Fans at the 1970 Isle of Wight festival
The 1970 Isle of Wight festival went down in hippy history

The Isle of Wight music festival is back on the festival A-list more than 35 years after artists like Jimi Hendrix and The Doors drew hundreds of thousands of fans.

When some 600,000 hippies travelled to the Isle of Wight festival in 1970, crowds tore down the fences in protest at the "capitalist pigs" who were charging £3 a ticket.

It is slightly different these days. Almost 60,000 were at the festival's modern incarnation this weekend, with tickets costing £105 a pop, the fence intact and scarcely a hippy in sight.

So would veterans of the original recognise the modern festival?

YOUR FESTIVALS
I would like to say that the 50,000 people at the festival bring this Island to life. They are fun, good natured, largely polite, spend loads in the town and are great to see
Lisa, Isle of Wight

Both had just one stage at the end of a big field, but the sound quality has improved and big screens invented since the class of '70, who were lucky to see or hear the musicians.

The site did not run out of food and drink this time, with no shortage of stands selling global cuisine.

Some of this year's attendees may not believe it, but festival toilet facilities have also advanced in the last few decades.

But a visitor from 1970 might have been aghast at the prominence of brands like Carling, Nokia and Virgin.

BABY BOOM
Families join festival-goers on the Isle of Wight.

Even Marks & Spencer had a stall, selling take-away food and festival supplies.

And the cashpoints, bag searches and fields of shiny cars may also be alien to someone stepping out of the hippy era.

But the most obvious difference is probably the crowd itself.

People are still trying to escape the daily grind - but the hippies' war against the capitalist pigs has long been lost and this year's crowd is resigned to being back at work on Monday morning.

Boozers and bruisers

M&S promotional material
Sign of the times at modern festivals?
Music festivals are now at the heart of mainstream culture and the variety of tribes at events like Isle of Wight has widened to cover most corners of society.

England-shirted boozers and bruisers sit next to fat-bottomed couples, while teen party animals rub shoulders with young children, middle-youth mates and ageing rockers.

But bohemian beatniks are on the verge of extinction - or have at least evolved out of all recognition.

"Everybody was feeling very free and anything could go," says Procol Harum singer Gary Brooker of the original event. He is the only person to have played at both the 1970 and 2006 festivals.

"It was a breakaway from years and years of following an establishment pattern," he says.

"We were part of that then and so were the audience. Now it's a different world."

Utopian atmosphere

The utopian atmosphere of the hippy days may be remembered fondly, but that event was so chaotic that an Act of Parliament was passed to ban further festivals on the island.

Festival stall
Flower power with a more modern twist

So the festival lay dormant until the law was repealed and the first modern event took place in 2002.

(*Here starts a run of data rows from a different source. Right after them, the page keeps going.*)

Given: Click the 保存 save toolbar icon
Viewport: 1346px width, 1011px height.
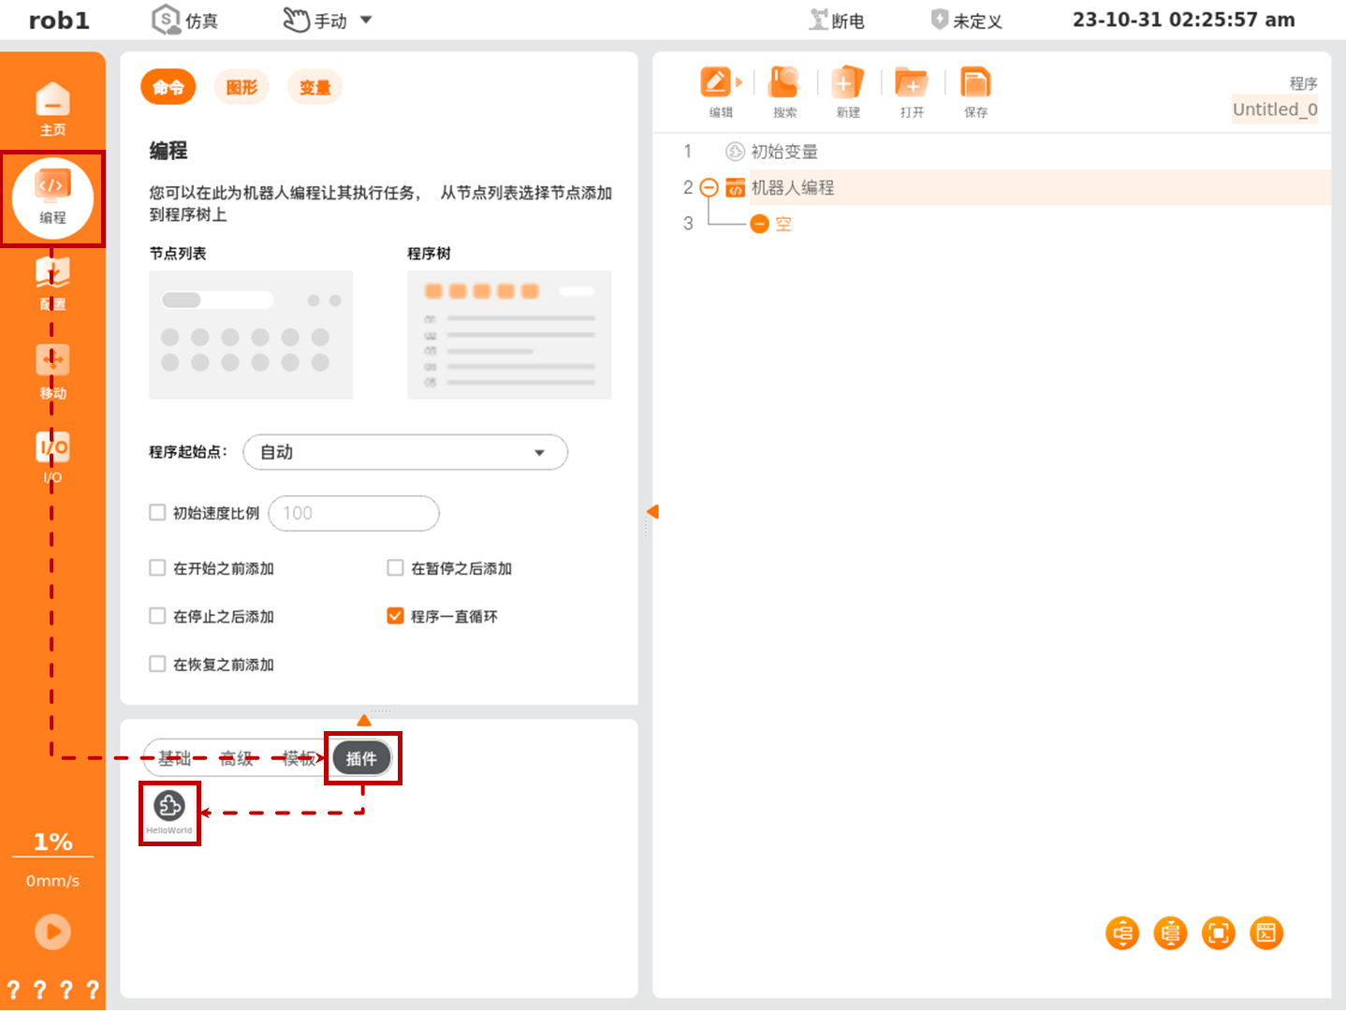Looking at the screenshot, I should tap(975, 92).
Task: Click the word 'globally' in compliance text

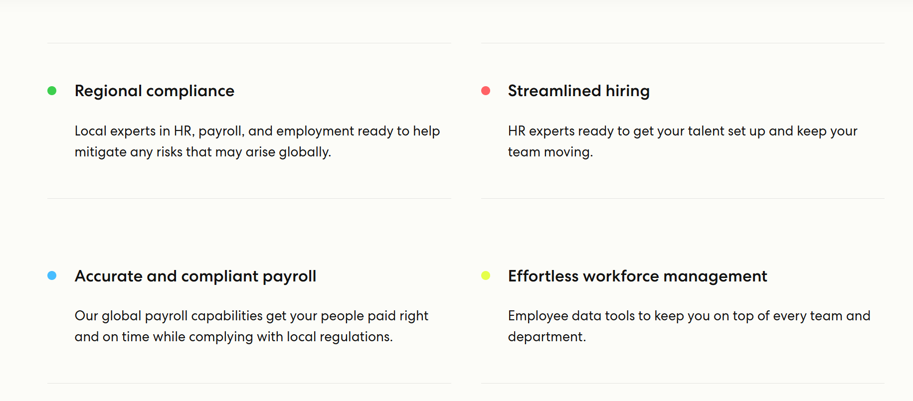Action: pyautogui.click(x=305, y=152)
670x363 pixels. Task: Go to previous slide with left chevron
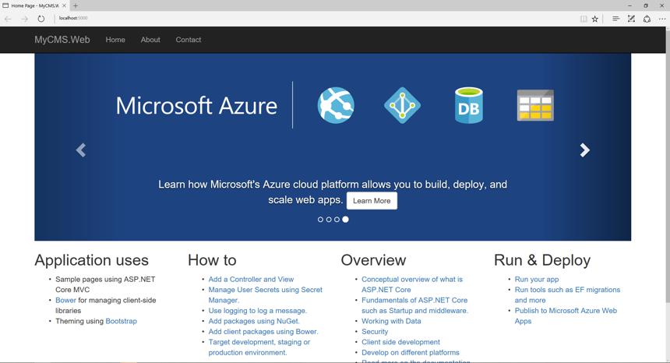[81, 150]
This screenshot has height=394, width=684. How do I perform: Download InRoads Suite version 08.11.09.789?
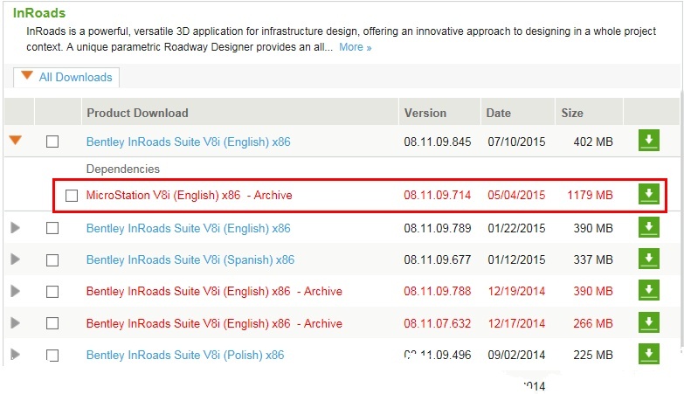(x=648, y=228)
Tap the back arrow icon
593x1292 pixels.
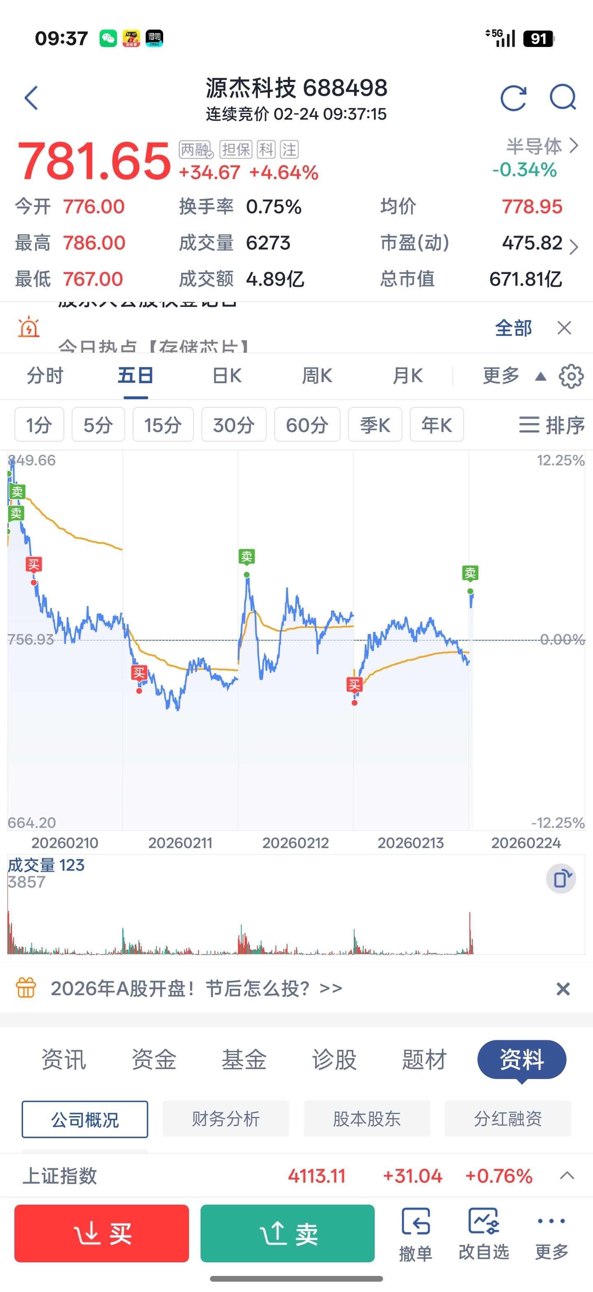[32, 98]
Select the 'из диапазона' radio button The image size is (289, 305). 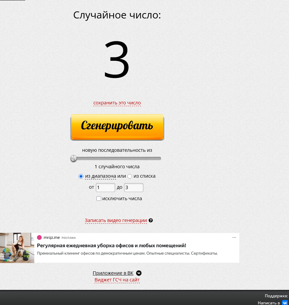[x=81, y=176]
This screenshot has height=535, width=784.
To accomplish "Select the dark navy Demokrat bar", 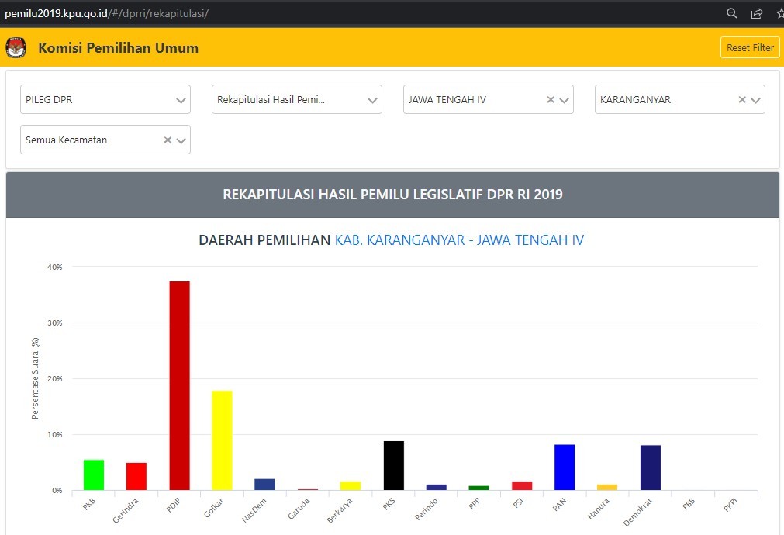I will [x=650, y=468].
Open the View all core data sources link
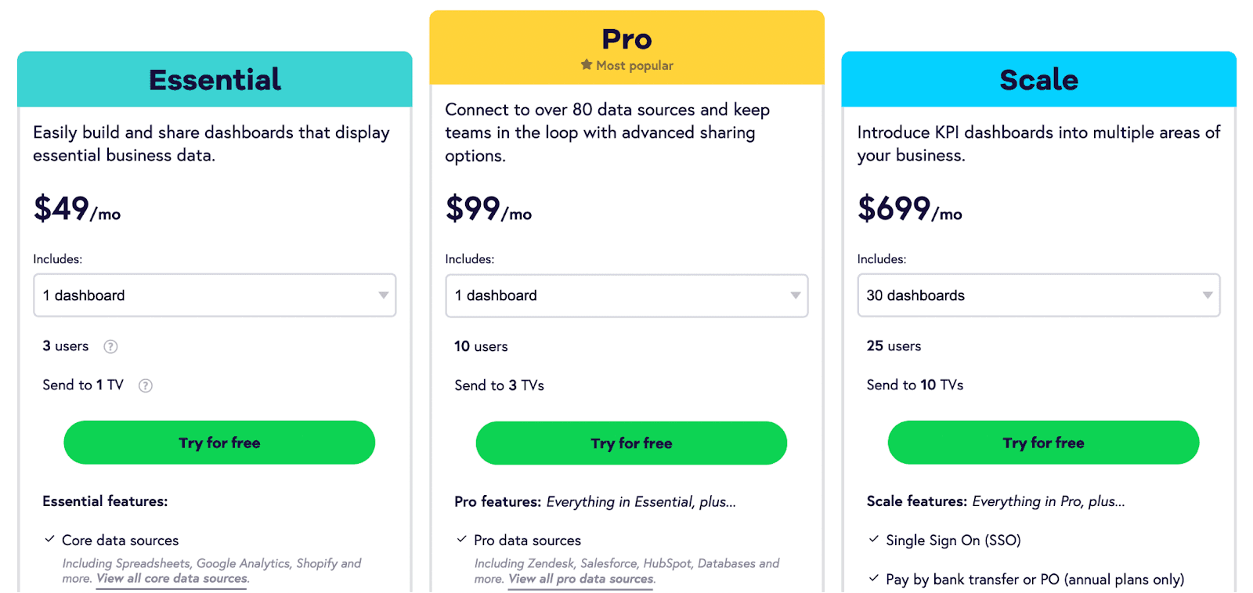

Organiser John Giddings says he has deliberately tried to make the 21st century Isle of Wight Festival a descendant of the earlier event.

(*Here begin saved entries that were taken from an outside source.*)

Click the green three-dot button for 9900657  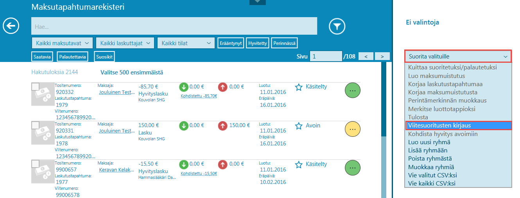352,168
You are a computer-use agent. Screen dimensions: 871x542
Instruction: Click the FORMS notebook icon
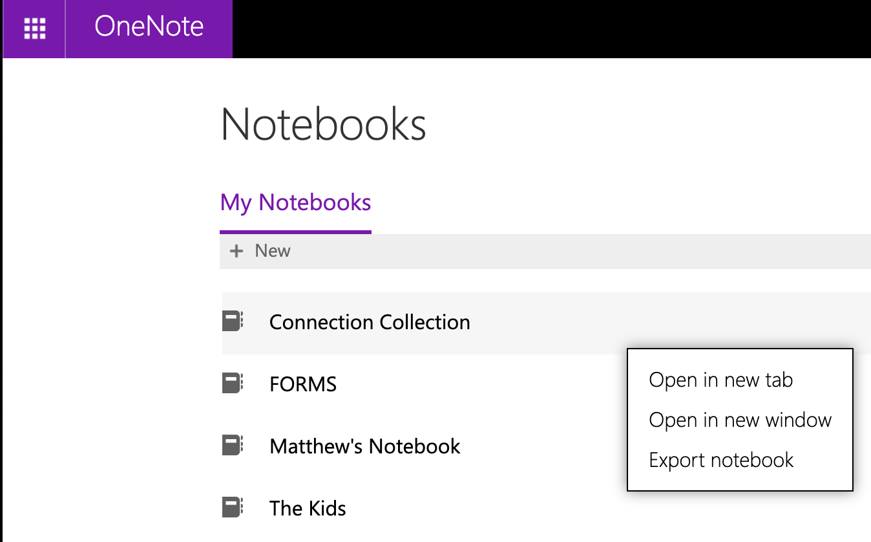point(232,384)
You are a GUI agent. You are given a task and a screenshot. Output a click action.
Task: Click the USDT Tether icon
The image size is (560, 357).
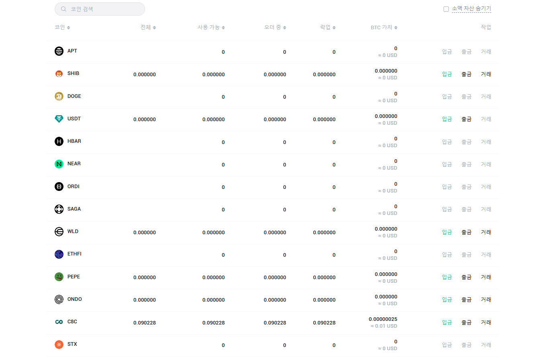59,119
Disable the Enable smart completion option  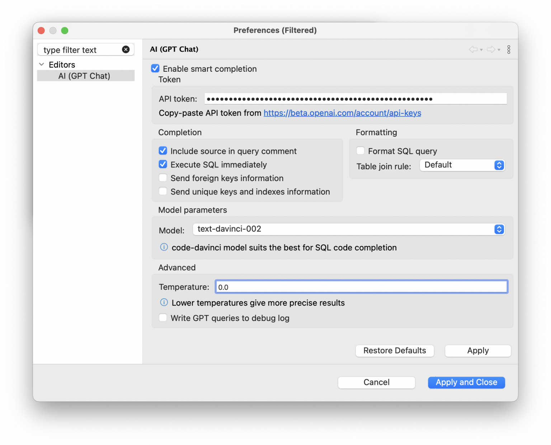coord(155,68)
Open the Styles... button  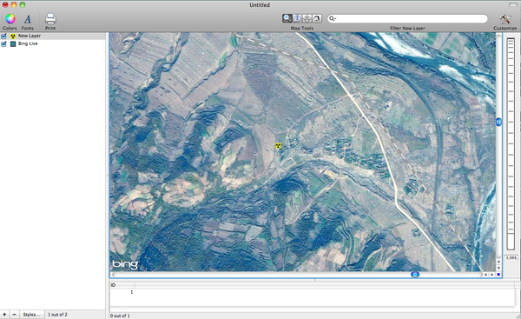click(x=31, y=315)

"I was there in 1970," he says. "That was the defining moment of a generation, wasn't it?

"You came together with these other people of a like mind. I'm not sure people think like that any more."

He has used a hippy face as this year's festival logo, psychedelic imagery adorned its stage and T-shirts and Hendrix lyrics hung from fences on site.

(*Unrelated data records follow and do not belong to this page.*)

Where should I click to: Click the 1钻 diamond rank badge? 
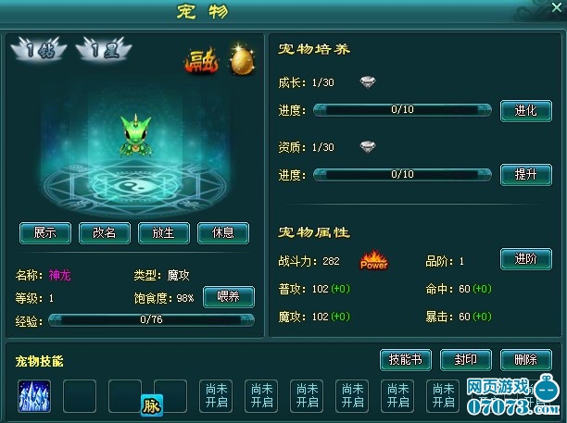coord(39,49)
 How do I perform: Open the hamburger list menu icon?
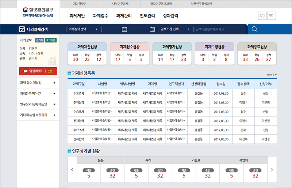point(272,15)
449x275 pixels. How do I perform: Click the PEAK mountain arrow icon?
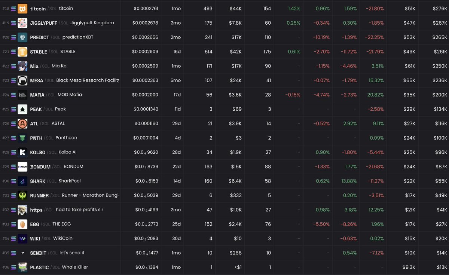22,109
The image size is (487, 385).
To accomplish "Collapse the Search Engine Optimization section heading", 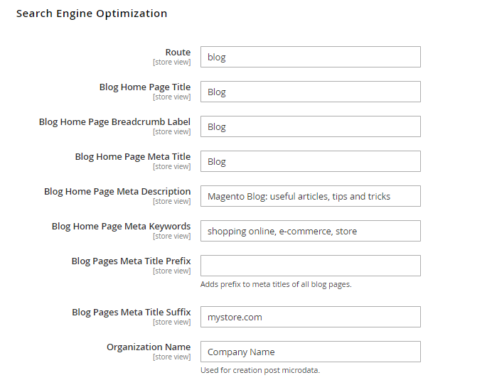I will point(92,13).
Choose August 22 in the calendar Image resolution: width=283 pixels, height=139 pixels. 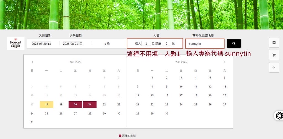104,104
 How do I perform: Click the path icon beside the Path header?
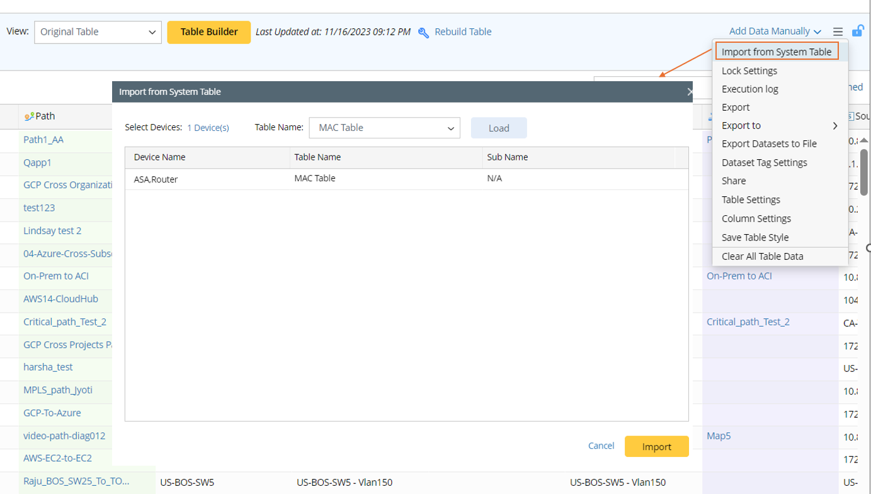29,116
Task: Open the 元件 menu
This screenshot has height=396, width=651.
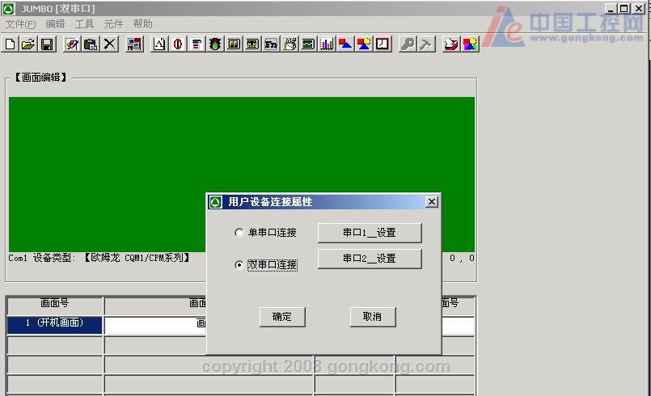Action: tap(113, 24)
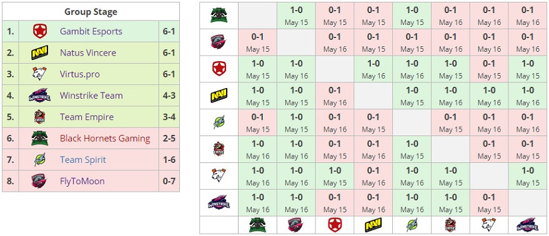Click Virtus.pro 6-1 record cell
This screenshot has height=236, width=549.
coord(169,74)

"The Isle of Wight festival is iconic so you can market the heritage of Jimi Hendrix, The Doors, Bob Dylan - you're not starting from scratch," Mr Giddings says.

"They had some of the best acts in the world ever, so you can utilise that as a marketing angle."

Rose-tinted comparisons

This year's headliners Coldplay were attracted by the fact that Bob Dylan played there in 1969, Mr Giddings says. Dylan himself was drawn by the island's connection with poet Alfred Lord Tennyson.

Chilled out festivalgoer
For some the excitement all got too much

But the hippy legend is more than just a marketing tool, according to Mr Giddings.

"We try and instil a hippy ethic throughout the whole thing because we think that protects the image of the event. I think that's really important."

In practice, the hippy logo is the most obvious example of that ethic.

But rose-tinted comparisons are not really fair on the modern event. It is, indeed, a different world - and by any standard, this year's festival was a success.

The non-stop sunshine helped, as did the musical line-up, which straddled mainstream and alternative tastes, with most acts chosen for their live prowess.

Asked for their highlights, most fans mentioned two names - Friday's headliners The Prodigy and Saturday's stars the Foo Fighters, while Coldplay also went down a storm with Sunday's closing set.

It is hard to compete with the legend of Jimi Hendrix, The Doors and Bob Dylan. But the Isle of Wight Festival has become a hit in the post-hippy world.